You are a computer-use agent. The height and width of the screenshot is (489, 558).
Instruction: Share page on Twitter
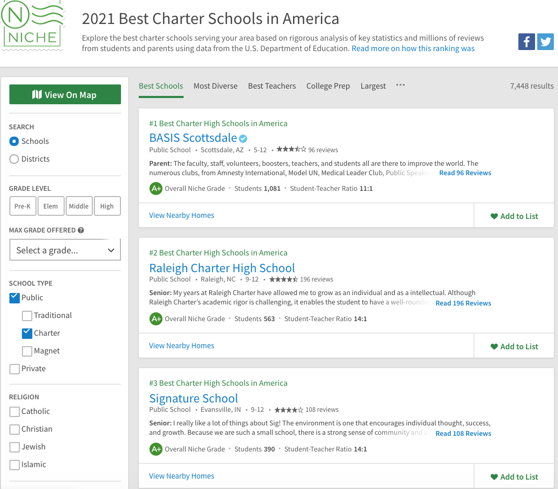point(545,42)
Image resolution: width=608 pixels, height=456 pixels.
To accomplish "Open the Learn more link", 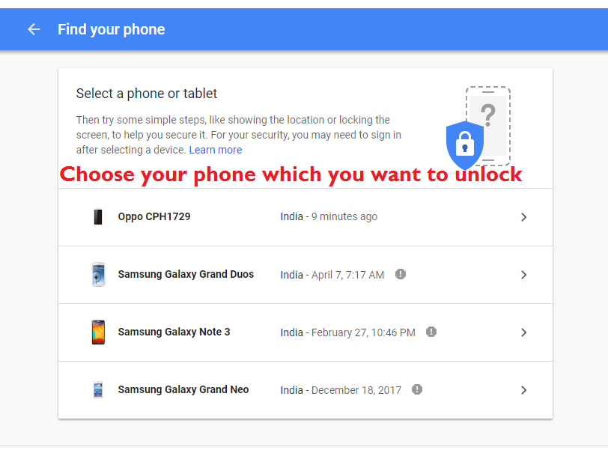I will 216,149.
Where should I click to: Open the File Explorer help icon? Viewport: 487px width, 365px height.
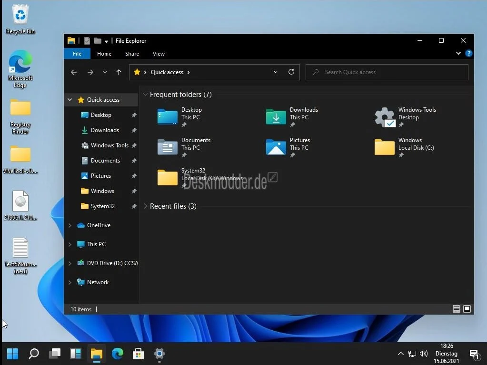click(469, 54)
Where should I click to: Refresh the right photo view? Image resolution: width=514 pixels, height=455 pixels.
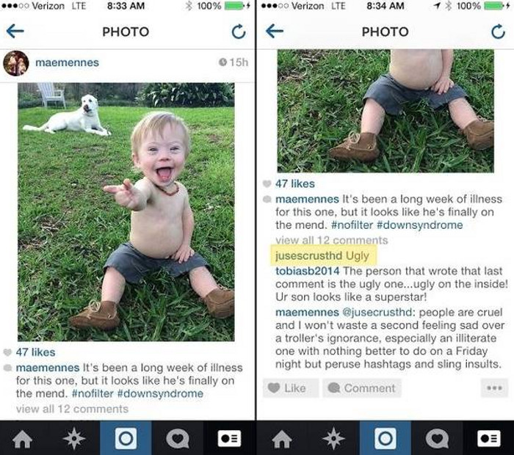(499, 32)
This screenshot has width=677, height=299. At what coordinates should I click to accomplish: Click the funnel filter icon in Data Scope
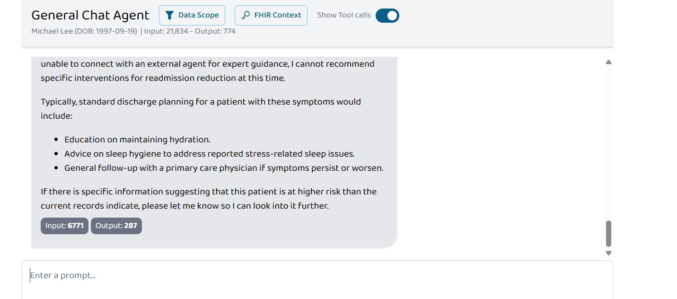click(x=170, y=15)
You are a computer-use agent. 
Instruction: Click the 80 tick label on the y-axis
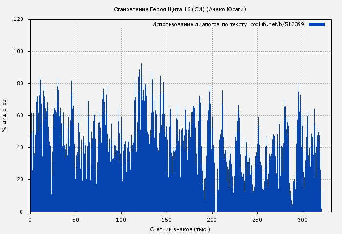click(20, 84)
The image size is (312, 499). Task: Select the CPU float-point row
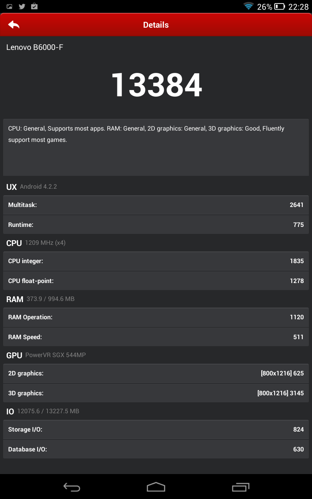156,281
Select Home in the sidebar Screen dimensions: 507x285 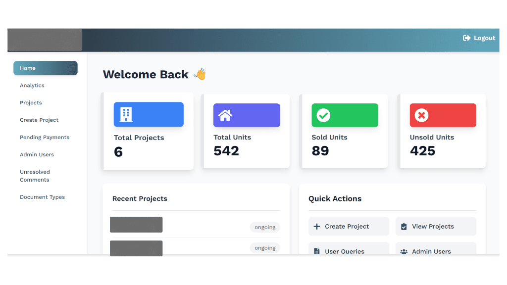[45, 68]
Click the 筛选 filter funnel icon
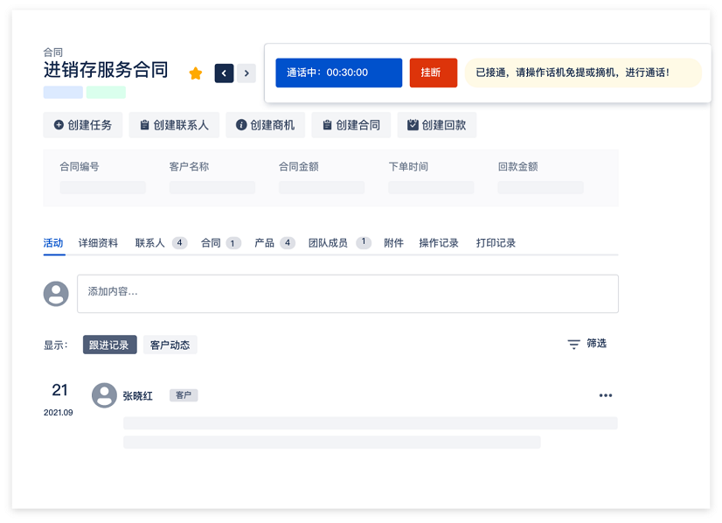Viewport: 722px width, 523px height. pyautogui.click(x=574, y=344)
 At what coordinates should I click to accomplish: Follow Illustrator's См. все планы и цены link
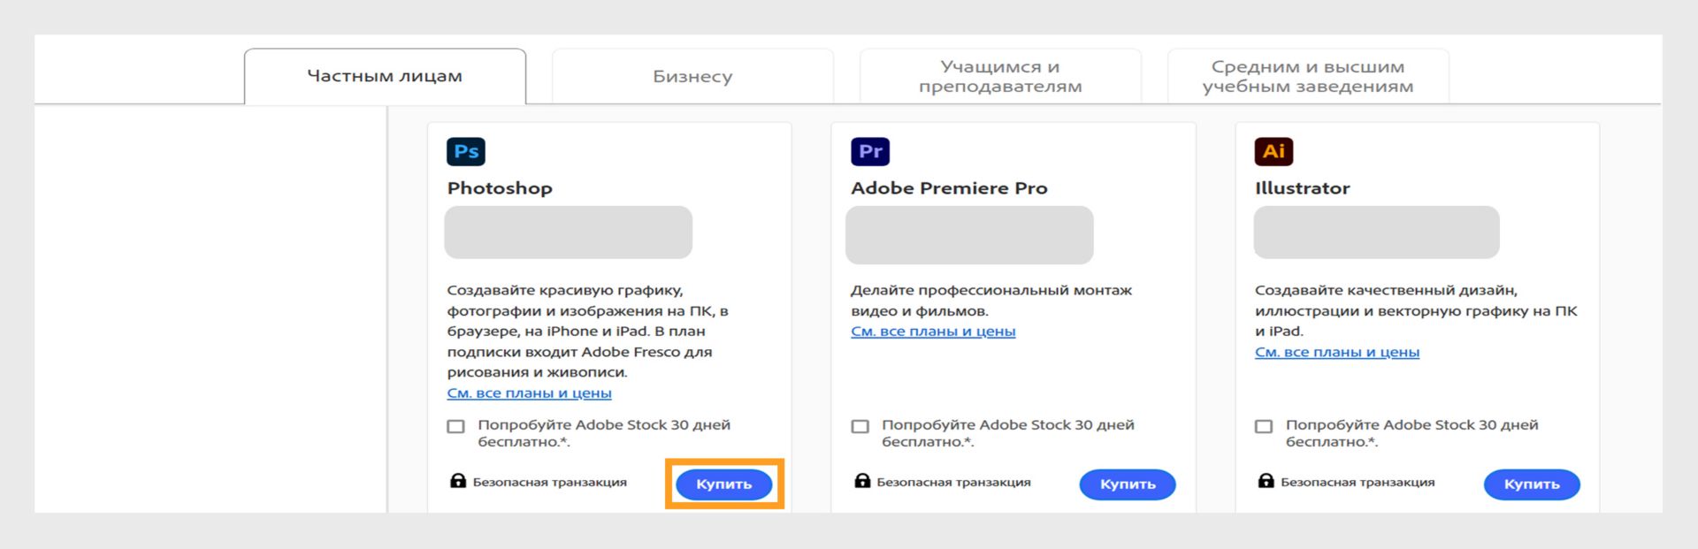pos(1337,352)
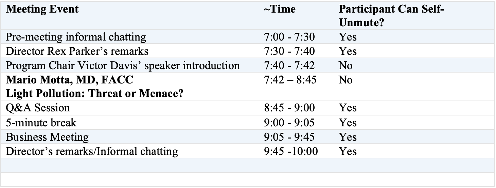496x188 pixels.
Task: Select the "Pre-meeting informal chatting" cell
Action: (x=76, y=36)
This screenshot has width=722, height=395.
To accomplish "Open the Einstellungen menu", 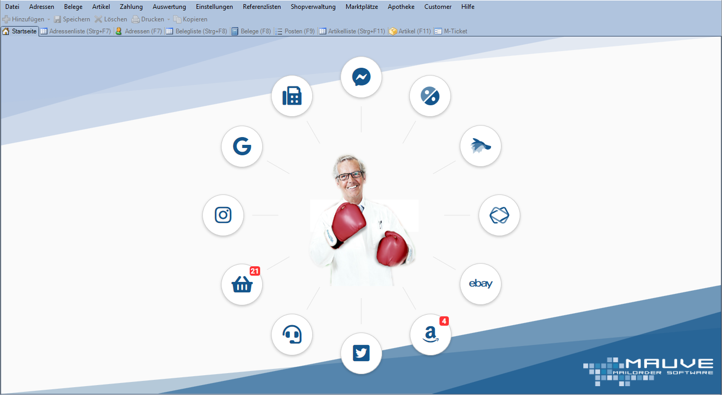I will [214, 7].
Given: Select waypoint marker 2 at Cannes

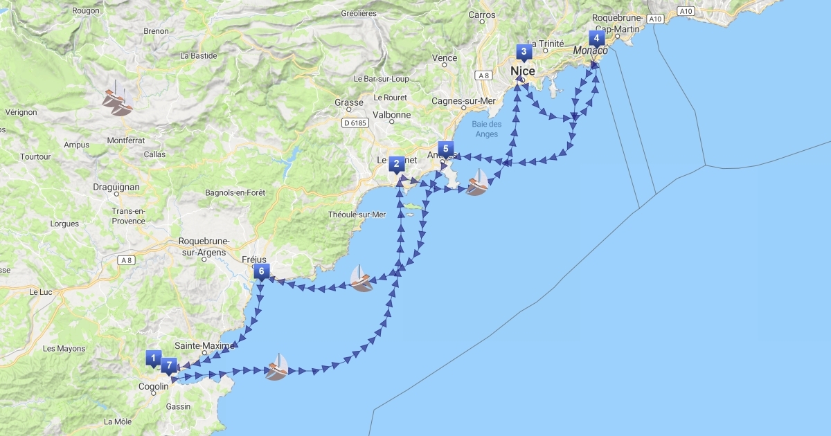Looking at the screenshot, I should coord(396,165).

= = = =

— Work instructions —
Extract every line containing the string "computer" from the material.

— Your response —
You are a computer-use agent. The height and width of the screenshot is (489, 558).
You are a computer-use agent. 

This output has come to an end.